(Reuters) – Hundreds of travelers who boarded a cruise liner for Hawaii last month in sandals and sunglasses trudged off the coronavirus-stricken ship in face masks at the Port of Oakland, California, on Tuesday, headed to quarantine sites around the country.
The tightly controlled disembarkation began on Monday, hours after the cruise ship Grand Princess arrived at a specially secured terminal across San Francisco Bay from its home port amid cheers from weary passengers who had spent days at sea confined to their staterooms.
As of Tuesday evening, according to the cruise line, more than 1,400 passengers had left the ship. They were seen filing down a gangway wearing surgical masks, escorted to chartered buses by personnel dressed in full protective gear.
Addressing a news conference on Tuesday in Sacramento, the state capital, Governor Gavin Newsom said he hoped to finish getting all 2,400 some passengers off the ship within 72 hours.
Plans originally called for the 1,100 crew members, except those requiring immediate medical care, to remain aboard the Grand Princess when it leaves port for a two-week quarantine period at sea.
But Newsom told reporters that some crew members, many from the Philippines, may end up repatriated to their home countries instead.
Among the first people off the ship were 26 U.S. residents taken by ambulance to hospitals around the region, including two passengers diagnosed with coronavirus during on-board testing last week that also found 19 crew members infected, Newsom said.
Princess Cruises, the ship’s owner-operator, said those crew members were deemed asymptomatic and confined to their individual cabins.
QUARANTINE AT BASES
All remaining U.S. passengers will be tested once they reach quarantine housing at one of four military bases – two in California and one each in Texas and Georgia.
A group of 232 Canadians, the biggest cohort of non-U.S. passengers, were repatriated on Monday, Newsom said.
The Grand Princess was denied entry to San Francisco Bay last Wednesday en route back from Hawaii as authorities learned some passengers and crew had developed flu-like symptoms, and that patrons from an earlier cruise to Mexico aboard the same ship had tested positive for coronavirus. Since then, at least 12 cases have been linked to the previous Mexico trip.

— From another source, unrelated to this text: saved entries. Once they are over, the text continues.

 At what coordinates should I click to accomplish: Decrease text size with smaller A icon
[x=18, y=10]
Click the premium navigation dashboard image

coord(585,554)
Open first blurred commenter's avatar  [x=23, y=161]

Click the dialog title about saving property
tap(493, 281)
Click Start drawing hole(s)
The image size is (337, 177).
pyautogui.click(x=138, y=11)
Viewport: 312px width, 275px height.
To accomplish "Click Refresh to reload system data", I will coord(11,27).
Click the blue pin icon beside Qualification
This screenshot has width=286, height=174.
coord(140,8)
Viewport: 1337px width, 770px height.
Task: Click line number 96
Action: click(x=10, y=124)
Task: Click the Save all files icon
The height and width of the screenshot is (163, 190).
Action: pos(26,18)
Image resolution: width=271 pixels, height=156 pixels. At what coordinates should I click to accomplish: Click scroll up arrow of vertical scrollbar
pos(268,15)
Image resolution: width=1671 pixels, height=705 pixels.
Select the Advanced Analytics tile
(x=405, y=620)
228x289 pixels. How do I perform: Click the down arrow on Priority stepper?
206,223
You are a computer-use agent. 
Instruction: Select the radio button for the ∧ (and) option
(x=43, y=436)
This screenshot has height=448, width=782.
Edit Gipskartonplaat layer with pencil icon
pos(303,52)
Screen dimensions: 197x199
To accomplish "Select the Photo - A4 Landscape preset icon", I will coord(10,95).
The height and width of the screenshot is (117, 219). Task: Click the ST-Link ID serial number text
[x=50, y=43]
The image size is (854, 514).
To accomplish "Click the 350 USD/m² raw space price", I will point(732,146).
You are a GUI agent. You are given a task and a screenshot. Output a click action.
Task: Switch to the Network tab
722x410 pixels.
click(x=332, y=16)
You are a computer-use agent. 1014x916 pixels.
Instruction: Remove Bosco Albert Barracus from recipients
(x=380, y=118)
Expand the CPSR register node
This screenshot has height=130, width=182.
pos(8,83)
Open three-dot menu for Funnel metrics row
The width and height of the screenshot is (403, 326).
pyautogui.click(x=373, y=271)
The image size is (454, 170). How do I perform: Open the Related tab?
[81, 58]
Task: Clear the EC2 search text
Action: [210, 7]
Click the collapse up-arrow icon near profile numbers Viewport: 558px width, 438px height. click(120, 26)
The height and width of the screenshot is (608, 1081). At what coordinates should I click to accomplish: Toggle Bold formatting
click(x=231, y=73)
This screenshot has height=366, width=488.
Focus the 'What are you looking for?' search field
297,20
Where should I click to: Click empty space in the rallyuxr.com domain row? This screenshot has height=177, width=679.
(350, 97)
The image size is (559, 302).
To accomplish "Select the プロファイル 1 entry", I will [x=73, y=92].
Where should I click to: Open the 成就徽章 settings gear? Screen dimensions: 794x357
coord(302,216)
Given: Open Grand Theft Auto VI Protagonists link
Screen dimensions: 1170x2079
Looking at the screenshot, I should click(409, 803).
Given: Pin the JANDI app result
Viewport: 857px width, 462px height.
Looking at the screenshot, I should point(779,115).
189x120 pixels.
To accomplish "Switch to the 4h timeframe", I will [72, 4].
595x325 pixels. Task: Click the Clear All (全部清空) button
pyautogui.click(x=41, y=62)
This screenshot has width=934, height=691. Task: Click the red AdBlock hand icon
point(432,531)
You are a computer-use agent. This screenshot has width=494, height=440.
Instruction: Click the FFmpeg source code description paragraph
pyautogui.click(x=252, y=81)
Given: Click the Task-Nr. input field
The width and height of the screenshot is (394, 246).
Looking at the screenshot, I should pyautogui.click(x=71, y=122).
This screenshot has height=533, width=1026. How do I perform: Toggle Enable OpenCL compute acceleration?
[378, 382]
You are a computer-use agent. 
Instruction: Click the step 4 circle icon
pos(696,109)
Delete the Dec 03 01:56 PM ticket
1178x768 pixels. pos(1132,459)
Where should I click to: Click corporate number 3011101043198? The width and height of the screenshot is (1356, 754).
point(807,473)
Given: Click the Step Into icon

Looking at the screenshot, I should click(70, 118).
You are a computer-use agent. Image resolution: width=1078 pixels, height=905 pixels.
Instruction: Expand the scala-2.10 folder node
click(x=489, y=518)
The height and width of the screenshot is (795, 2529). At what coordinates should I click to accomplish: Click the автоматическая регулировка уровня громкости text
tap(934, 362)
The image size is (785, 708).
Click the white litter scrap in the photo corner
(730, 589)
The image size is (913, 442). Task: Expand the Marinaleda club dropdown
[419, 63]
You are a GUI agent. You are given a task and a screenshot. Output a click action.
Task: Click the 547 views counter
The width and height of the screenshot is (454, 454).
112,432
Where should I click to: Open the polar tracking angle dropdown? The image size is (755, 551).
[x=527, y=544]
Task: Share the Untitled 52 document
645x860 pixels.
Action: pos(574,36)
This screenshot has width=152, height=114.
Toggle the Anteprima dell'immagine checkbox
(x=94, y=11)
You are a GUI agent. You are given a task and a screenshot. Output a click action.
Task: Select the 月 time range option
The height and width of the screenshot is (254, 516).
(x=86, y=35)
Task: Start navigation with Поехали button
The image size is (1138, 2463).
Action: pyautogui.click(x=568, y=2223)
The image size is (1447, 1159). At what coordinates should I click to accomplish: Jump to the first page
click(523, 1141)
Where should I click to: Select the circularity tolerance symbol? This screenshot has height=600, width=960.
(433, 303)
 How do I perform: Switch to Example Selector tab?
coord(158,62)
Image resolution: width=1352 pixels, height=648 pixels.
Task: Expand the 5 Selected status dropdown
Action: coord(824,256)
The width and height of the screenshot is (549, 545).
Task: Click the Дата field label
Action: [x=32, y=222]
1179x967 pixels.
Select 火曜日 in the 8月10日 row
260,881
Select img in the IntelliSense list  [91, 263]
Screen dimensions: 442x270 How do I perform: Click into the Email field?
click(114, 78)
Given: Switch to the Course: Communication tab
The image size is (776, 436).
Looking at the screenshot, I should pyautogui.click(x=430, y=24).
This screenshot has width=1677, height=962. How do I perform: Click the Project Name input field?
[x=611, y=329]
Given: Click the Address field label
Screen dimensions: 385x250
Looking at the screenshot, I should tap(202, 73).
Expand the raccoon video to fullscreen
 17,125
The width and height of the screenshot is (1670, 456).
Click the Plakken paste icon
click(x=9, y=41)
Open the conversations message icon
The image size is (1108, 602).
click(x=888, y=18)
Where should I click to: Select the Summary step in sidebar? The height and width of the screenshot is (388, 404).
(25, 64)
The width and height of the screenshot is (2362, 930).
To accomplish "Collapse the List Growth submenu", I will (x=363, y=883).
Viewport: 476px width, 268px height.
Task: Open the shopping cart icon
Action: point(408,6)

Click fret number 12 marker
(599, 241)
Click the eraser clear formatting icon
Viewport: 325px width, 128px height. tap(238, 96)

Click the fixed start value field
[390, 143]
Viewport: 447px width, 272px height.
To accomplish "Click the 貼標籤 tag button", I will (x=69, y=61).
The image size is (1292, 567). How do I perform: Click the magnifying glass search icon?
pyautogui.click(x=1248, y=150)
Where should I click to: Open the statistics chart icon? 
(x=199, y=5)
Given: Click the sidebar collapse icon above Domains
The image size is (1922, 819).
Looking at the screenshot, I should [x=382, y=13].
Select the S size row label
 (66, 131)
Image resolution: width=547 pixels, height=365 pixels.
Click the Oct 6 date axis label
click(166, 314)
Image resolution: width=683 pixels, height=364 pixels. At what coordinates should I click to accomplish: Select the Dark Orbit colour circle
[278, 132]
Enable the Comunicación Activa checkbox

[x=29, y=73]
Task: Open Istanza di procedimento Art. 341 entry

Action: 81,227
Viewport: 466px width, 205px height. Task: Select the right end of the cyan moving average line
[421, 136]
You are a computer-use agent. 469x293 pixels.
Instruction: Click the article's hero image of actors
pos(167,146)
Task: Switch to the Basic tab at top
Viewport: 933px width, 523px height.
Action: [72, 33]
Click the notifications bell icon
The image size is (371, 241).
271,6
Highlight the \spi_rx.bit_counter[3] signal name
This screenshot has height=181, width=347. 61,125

Diagnostic kits were flown to the ocean liner by helicopter on Thursday to test those who were ill. The 21 positive test results on Friday constituted one of the largest clusters of cases documented in the United States.
But it took authorities until Sunday to decide on a return-to-port strategy and quarantine plan for the ship.
Princess Cruises also owns the Diamond Princess, which was quarantined off Japan in February. About 700 people aboard that ship became infected, and six have died, in a crisis that experts said was mishandled by Japanese bureaucrats.
Newsom, echoing advice from public health experts, said elderly people and individuals with chronic health problems – two groups most vulnerable to serious illness if infected by coronavirus – should stay off cruise ships.
Princess, a unit a world-leading cruise operator Carnival Corp (CCL.N), said on Monday that passengers of the ill-fated voyage to Hawaii would receive a refund for all costs related to the trip and a credit toward a future cruise.
At least one couple aboard the Grand Princess sued the company even before reaching dry land, seeking over $1 million in damages for emotional trauma they said they suffered during the ordeal.